Searching text with C
How it works
Pull out all the ordered pair of words, then use TF-IDF weighting on those, this way there’s no stemming or anything to worry about.
Why
It means that a search query will not need to contain exact words
when conducting a search unlike Recoll. Unlike grep
however this
approach will also work over multiple lines whereas grep only finds
matches, there is no logic for handling multiple terms,
e.g. .*damp.*
, .*reson.*
could be used one after the other with a
pipe |
, but in that case the absence of one will remove a candidate
rather than merely penalize a term.
This approach aims to be a compromise between the two.
Not needing an index would be really cool as well, but optionally having one would be really convenient to speed things up.
Performance Considerations
With python calling the program takes 1.7 times longer than it takes to run, there are overheads to calling a program, this will be far far less for C, but, I should incorporate the loop and the sorting inside C for the best performance.
C | Python | |
---|---|---|
Execution Time | 1*10^-3 | 0.3 |
Evaluation Time | 4*10^-5 | 0.5 |
Diff | 1 ms | 0.2 s |
time echo 'some words here' | ./search.py 'some words'
Note Size
There seems to be a difference in performance given the length of a note, given that Wikipedia appears to have articles that are on average 400-1000 characters long, that is what is reasonable to target with my notes.
Here are some notes of varying length:
Words | Name | Performance |
---|---|---|
27000 | Statistics All Export.org | quite good actually |
950 | Comparison of Markdown Editors | |
500 | cosine similarity | |
100 | Create node vertex graphs in latex |
This could be because the search query needs to be closer in length?
Actually by looking at the number of words that are meaningful in
longer documents, it becomes clear that the reason my searching
algorithm isn’t useful is because of the amount of words not related
to the search, particularly in org
buffers where words like PROPERTIES
and ID
and CUSTOM
are dominant.
this can be inspected by doing:
cat AbstractAlgebraNotes.org | tr -c '[:alnum:]' '[\n*]' | sort | uniq -c | sort -nr | head -30
Experiments searching for the most frequent words indicates that the search algorithm works very well in that case, so the solution to this is definitely to implement some form of TF-IDF weighting to account for words that are not important.

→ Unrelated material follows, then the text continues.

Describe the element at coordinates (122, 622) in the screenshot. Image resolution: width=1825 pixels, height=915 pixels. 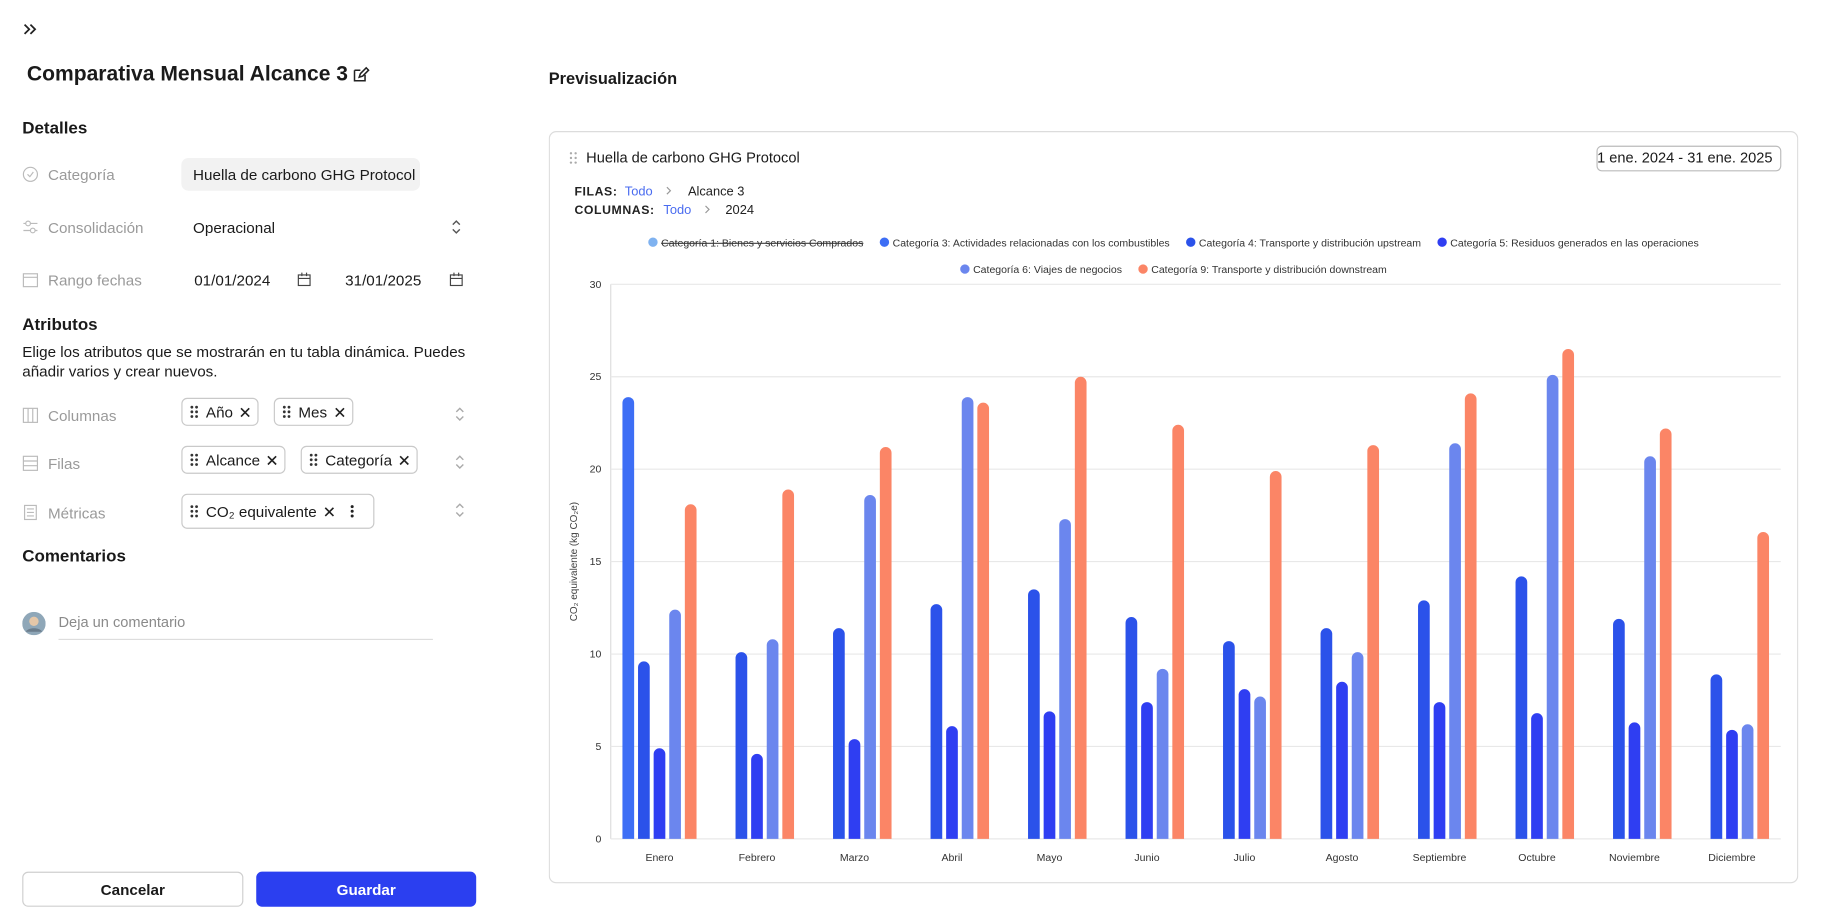
I see `comment-placeholder: Deja un comentario` at that location.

This might be hard in C, perhaps I should consider Go?
From experimentation, there are about 50, 000 unique 4-tuples in a document, and this just about represents the upper bounds of what is feasible for this approach, so, using 4-tuples, is not the ideal solution.
Implement TF-IDF Weighting with C.
Test using norm2 scaling instead of norm1.
I wonder if this could be wired in with org-roam somehow?
Large Array issues
A large array cannot be allocated on the heap (see here) this means that large arrays need to be declared outside of main or as static. static arrays cannot be given a variable size (see here) so this means we simply need to decide in advance the upper limit of files that will be tolerated.